Que engraçado, não é? Eu no primeiro semestre queria fazer matérias optativas no IFCH, e fiquei pensando se daria conta de participar do Gepea e fazer direito a graduação; no segundo semestre eu só queria passar em MC (programação) e tinha medo de pegar muitas coisas também, pois eu ficava preocupada se conseguiria realizar tudo bem feito, se iria conseguir levar a graduação. Na metade do segundo semestre surgiu a oportunidade de fazer iniciação científica no ITAL e com ela muitos medos e preocupações também. Fiquei preocupada se teria tempo para me dedicar à graduação, ao Gepea (queria muito prestar Diretoria de Projetos e não sabia se seria possível conciliar) e também à iniciação.
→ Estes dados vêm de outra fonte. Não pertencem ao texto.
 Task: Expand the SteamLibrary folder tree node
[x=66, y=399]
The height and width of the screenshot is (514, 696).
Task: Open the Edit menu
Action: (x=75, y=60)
Bom, hoje eu não tenho mais medo de nada disso. Eu arrisquei, aceitei a iniciação, uma vez que precisava muito de dinheiro e não queria mais dar tanta satisfação aos meus pais de onde eu gasto, quanto eu gasto, etc; Consegui no final do segundo semestre conciliar sim, a iniciação com a graduação e com a Empresa júnior. E consegui boas notas mesmo tendo um tempo mais restrito para estudar. O detalhe é: quando você realmente quer fazer algo você arranja tempo e quanto mais coisas você têm para fazer, mais você tende a se organizar (pelo menos comigo é assim que funciona).
Hoje, estou muito feliz na iniciação e vejo que tê-la aceitado foi a melhor coisa que eu fiz. Ela está me trazendo um conhecimento absurdo e muita experiência quanto à vida profissional.
"Amasse o medo e jogue-o no lixo." Cris, ex-Gepea.